QUOTED PASSAGE.
Logistic Regression

from a mathematical perspective

Last class

Logistic Regression

Logistic regression is a powerful statistical method used for modelling binary responses.

Unlike linear regression, which predicts continuous values, logistic regression predicts the probability of a binary event occurring (e.g., success/failure, yes/no, or true/false).
Logistic regression not only provides interpretable coefficients but also allows for effective classification tool.

In this lecture

A mathematical exploration of the model

Linear component
Probability, odds and log odds
Odds ratios

Interpretation of coefficients

for simplicity, only one input variable is used in this lecture, but everything holds for many variables

Logistic Regression

In MLR we model the conditional expectation of the response as a linear model:

\[E(Y_i|X_i) = \beta_0 + \beta_1X_i\]

Range problem: for a binary response the conditional expectation is a probability (i.e., probability of success), thus a number between 0 and 1.

TASKS AND EXERCISES.
[1] Translate this sentence from the logistic regression notes into Spanish: "Logistic regression is a powerful statistical method used for modelling binary responses."
[2] Answer these questions using the logistic regression notes:
(a) What kind of values does linear regression predict?
(b) How many input variables are used in the lecture?
(c) For a binary response, the conditional expectation is a number between which two values?
[3] From the logistic regression notes, extract the part that opens with the words containing "from a mathematical" and closes with "yes/no, or true/false).".

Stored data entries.
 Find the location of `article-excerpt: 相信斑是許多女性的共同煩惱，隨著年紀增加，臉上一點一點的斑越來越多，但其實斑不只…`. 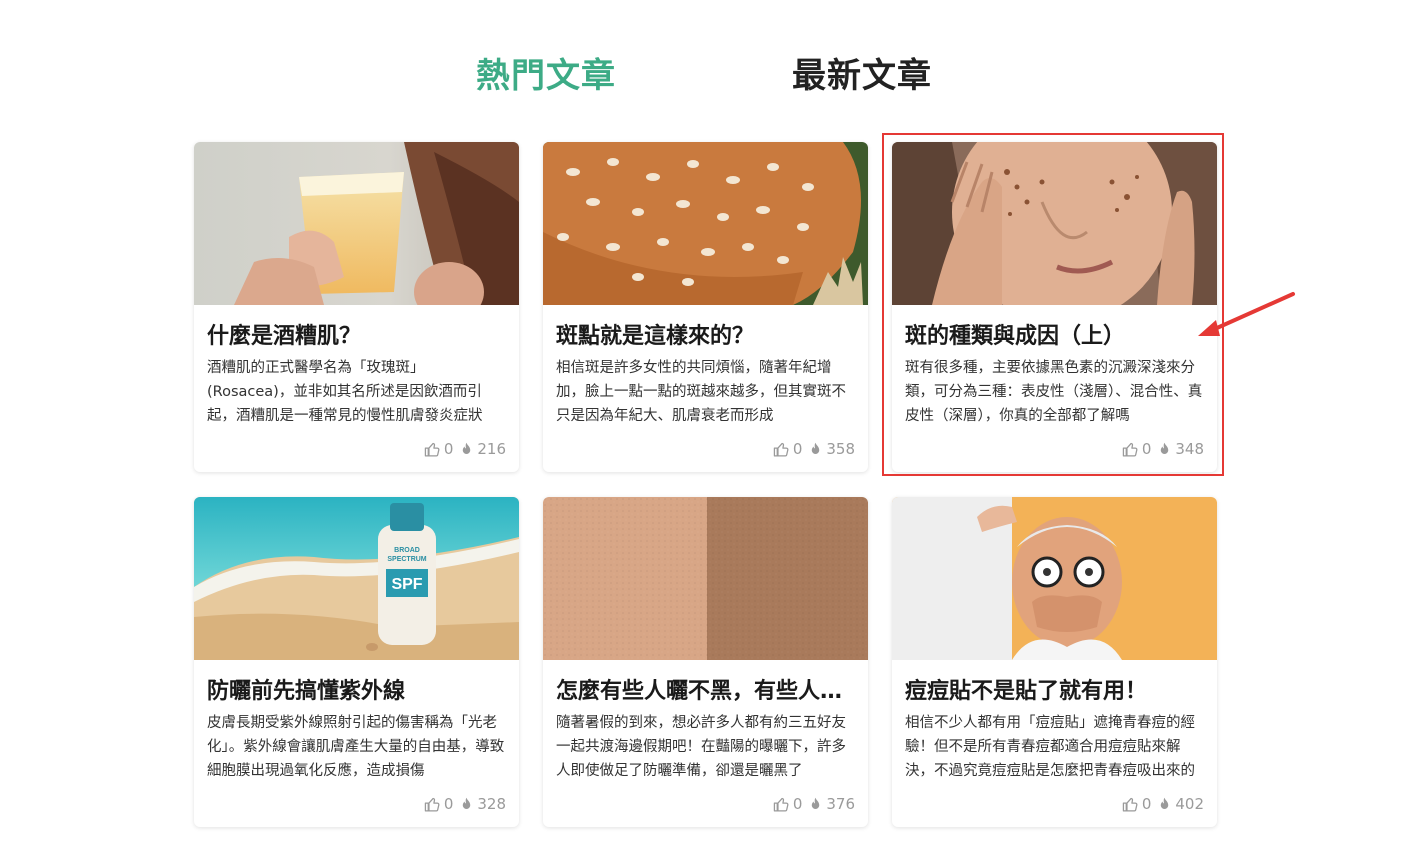

article-excerpt: 相信斑是許多女性的共同煩惱，隨著年紀增加，臉上一點一點的斑越來越多，但其實斑不只… is located at coordinates (701, 392).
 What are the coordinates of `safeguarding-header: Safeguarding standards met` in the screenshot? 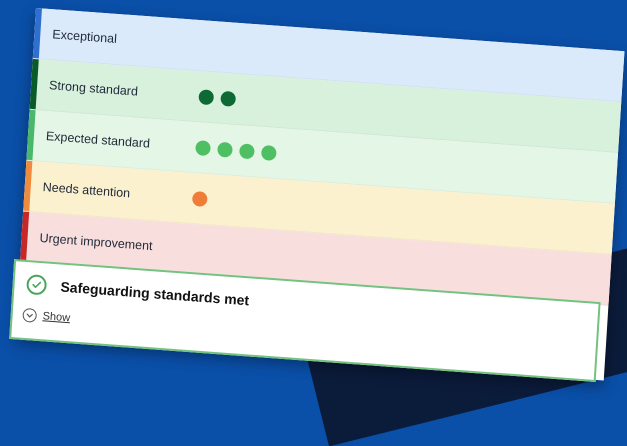 It's located at (138, 292).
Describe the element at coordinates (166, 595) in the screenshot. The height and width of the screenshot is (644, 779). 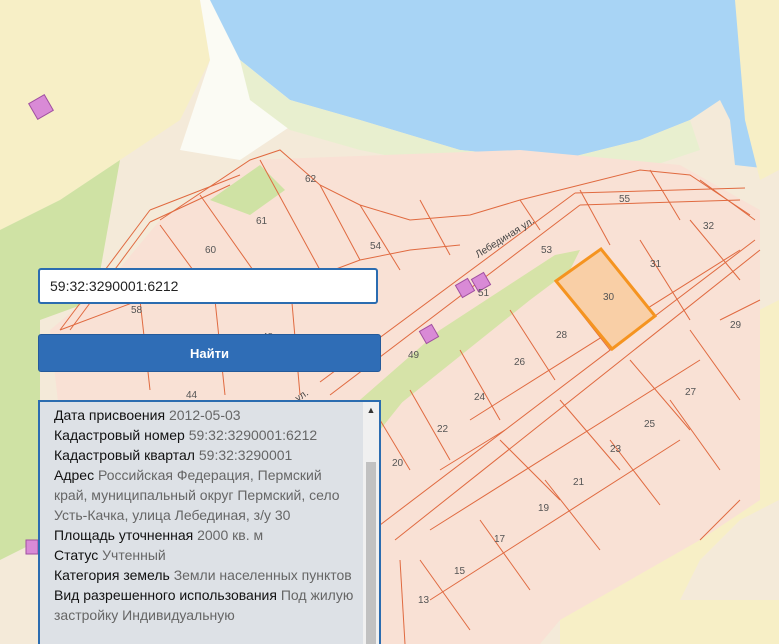
I see `info-label: Вид разрешенного использования` at that location.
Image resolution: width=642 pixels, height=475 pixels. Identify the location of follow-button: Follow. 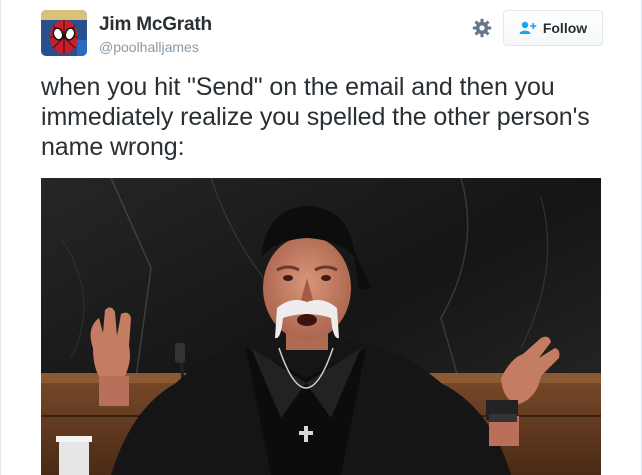
(553, 28).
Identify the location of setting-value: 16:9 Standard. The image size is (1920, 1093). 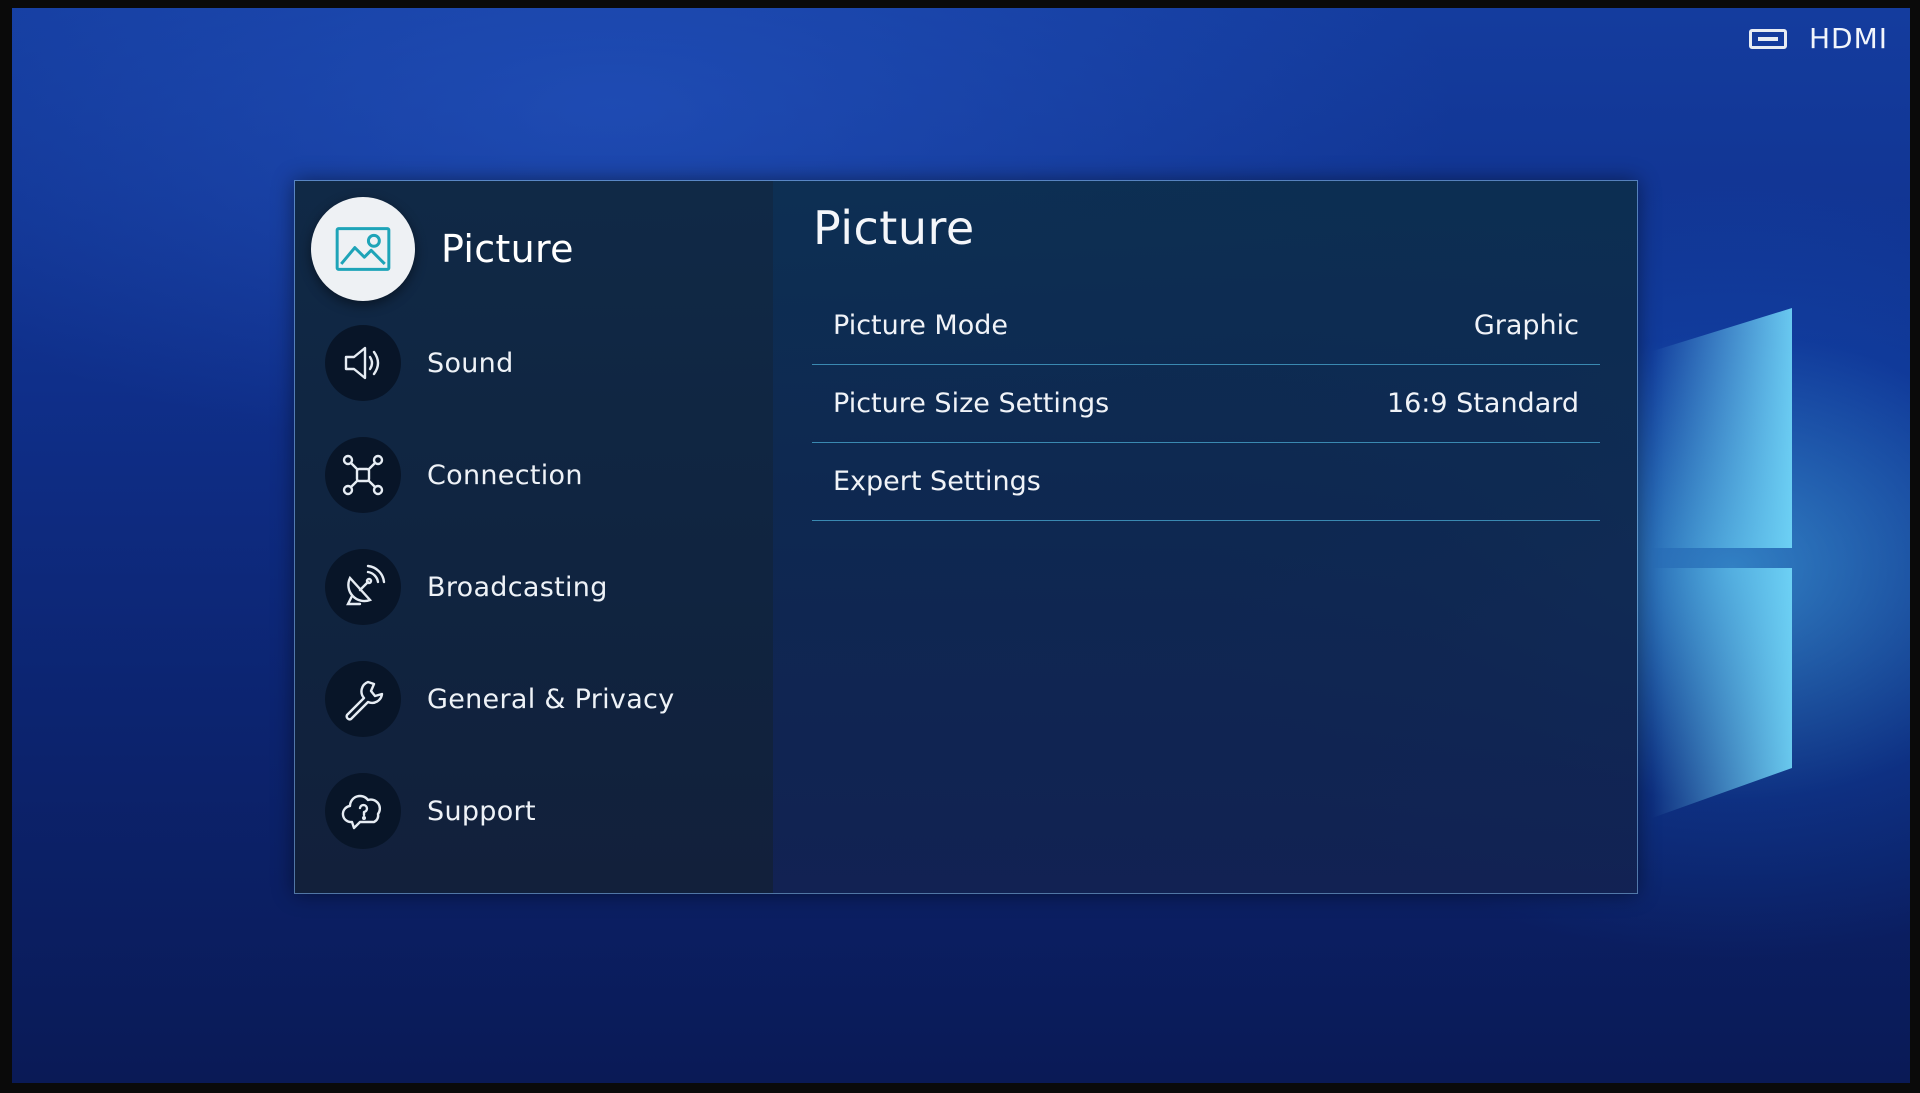
(1482, 404).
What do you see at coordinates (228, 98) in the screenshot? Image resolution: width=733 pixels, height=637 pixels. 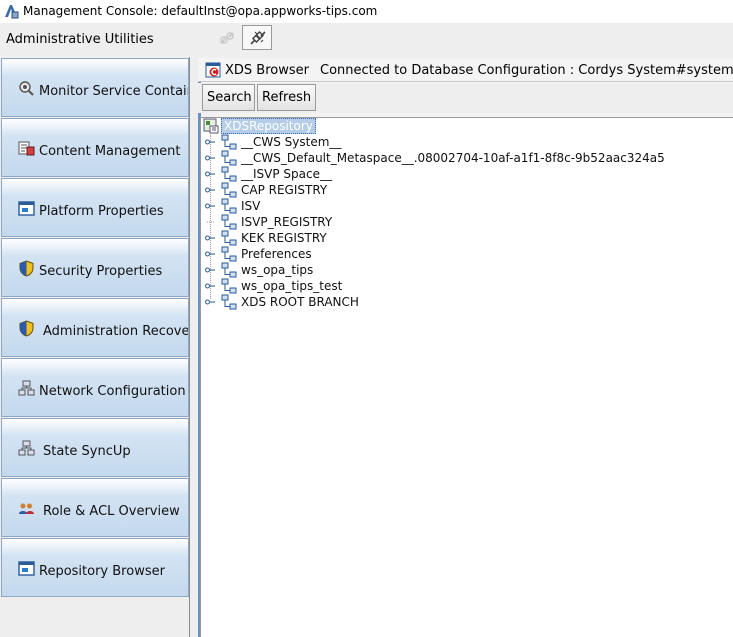 I see `search-button: Search` at bounding box center [228, 98].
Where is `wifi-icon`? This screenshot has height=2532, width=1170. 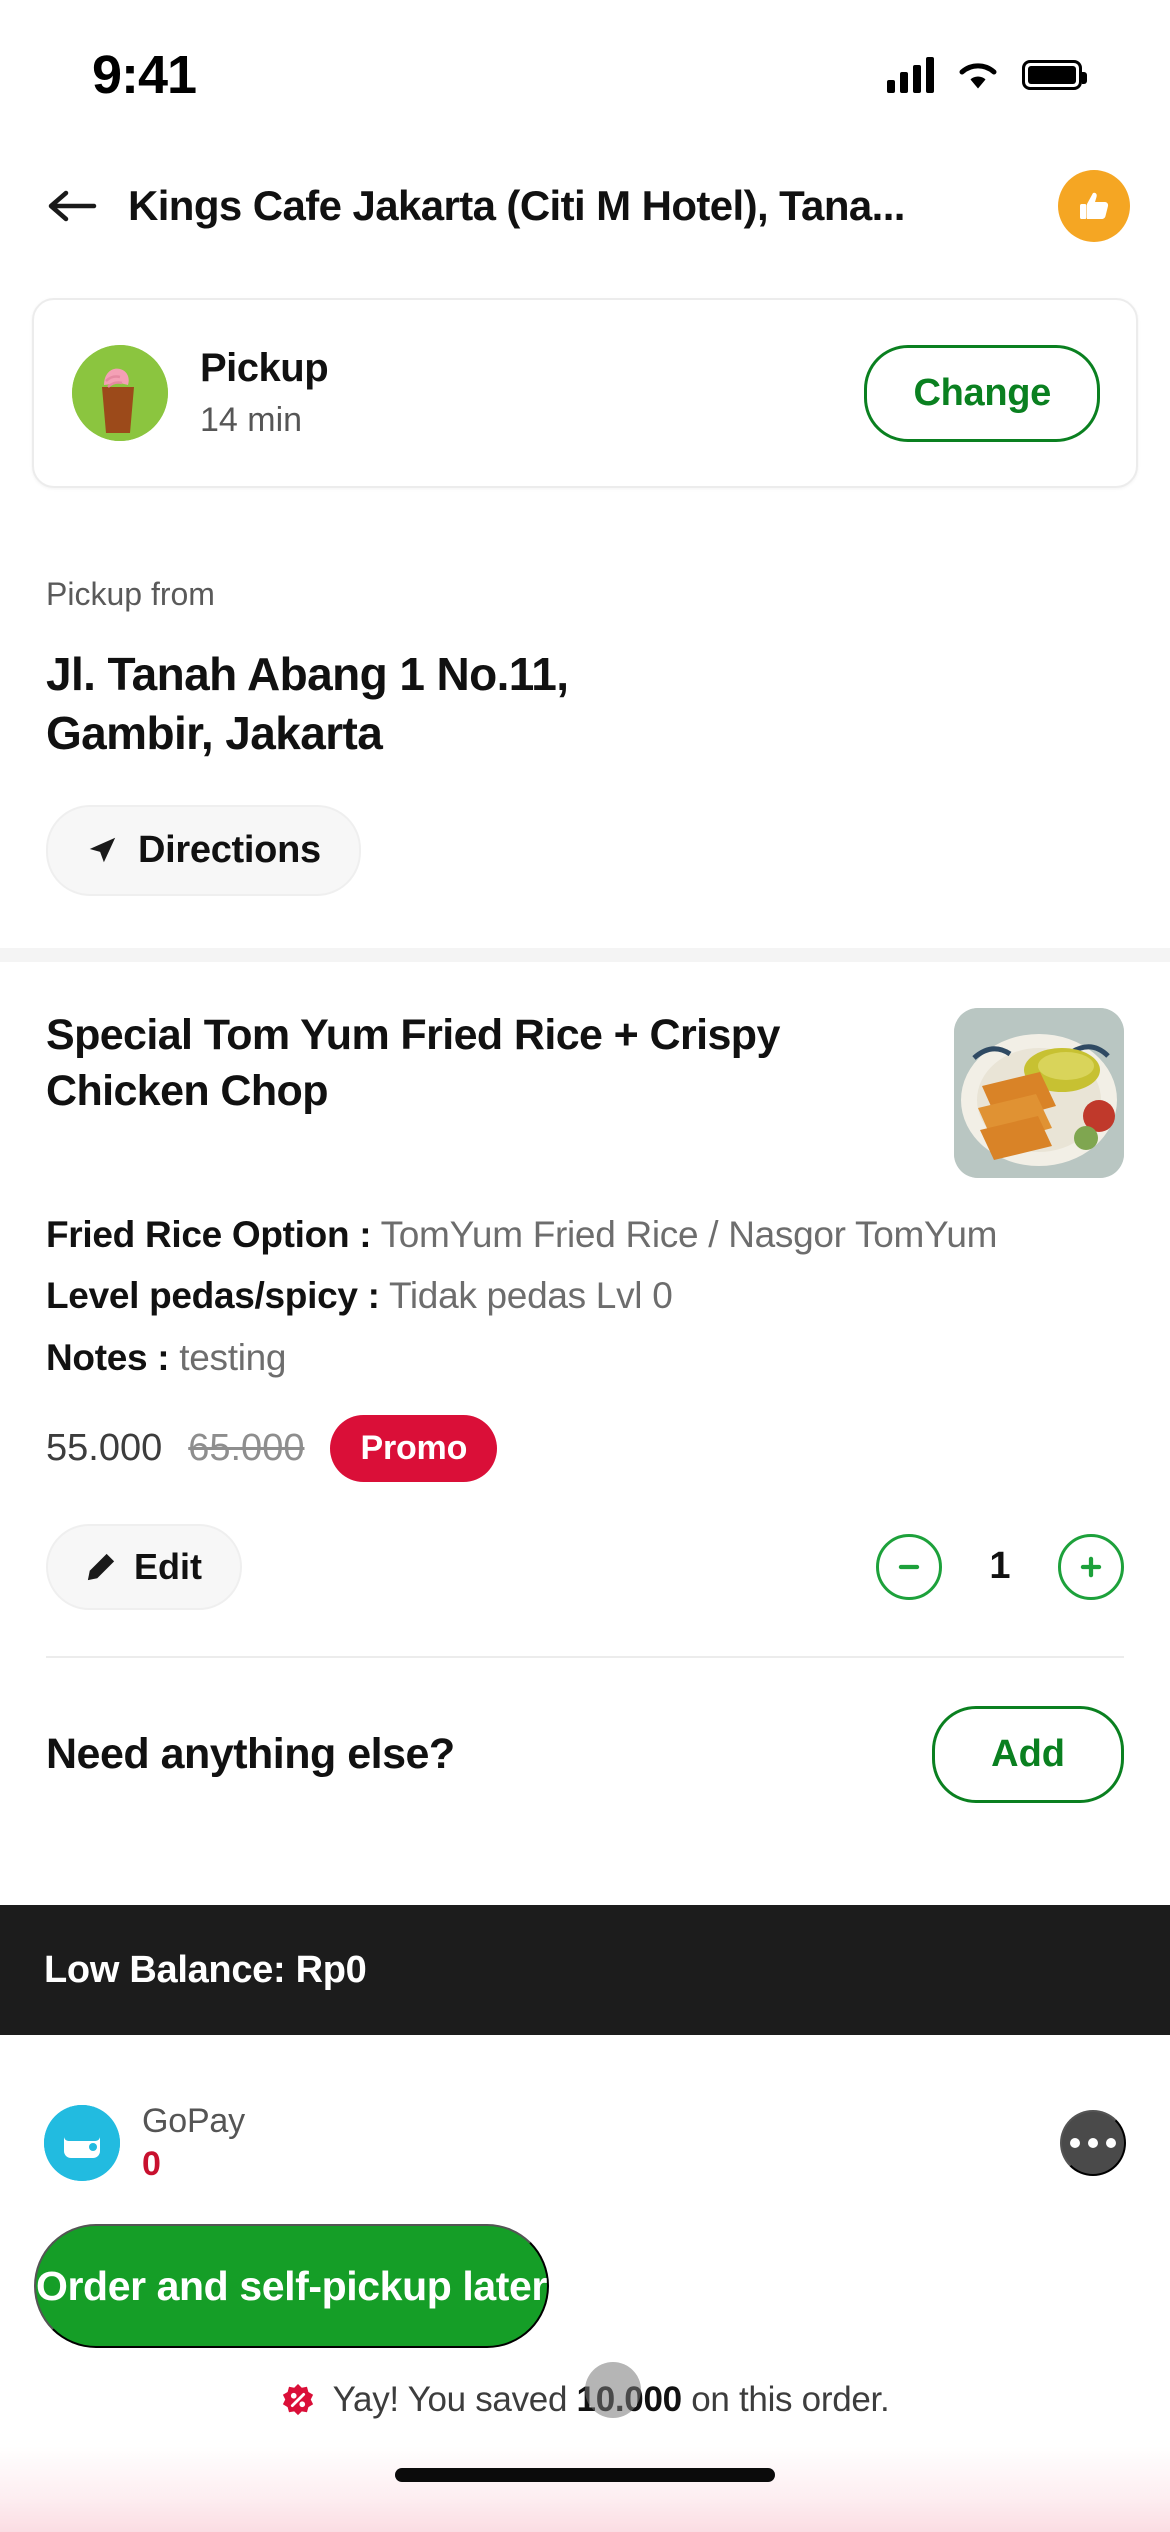
wifi-icon is located at coordinates (978, 76).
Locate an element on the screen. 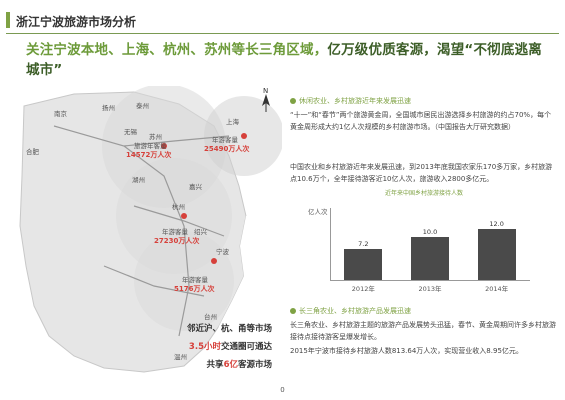 This screenshot has height=400, width=565. title-accent is located at coordinates (8, 20).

TASK-BY-TASK SOLUTIONS.
[1] La regresión logística es un método estadístico potente que se utiliza para modelar respuestas binarias.

[2]
(a) Continuous values.
(b) Only one.
(c) Between 0 and 1.

[3]
from a mathematical perspective

Last class

Logistic Regression

Logistic regression is a powerful statistical method used for modelling binary responses.

Unlike linear regression, which predicts continuous values, logistic regression predicts the probability of a binary event occurring (e.g., success/failure, yes/no, or true/false).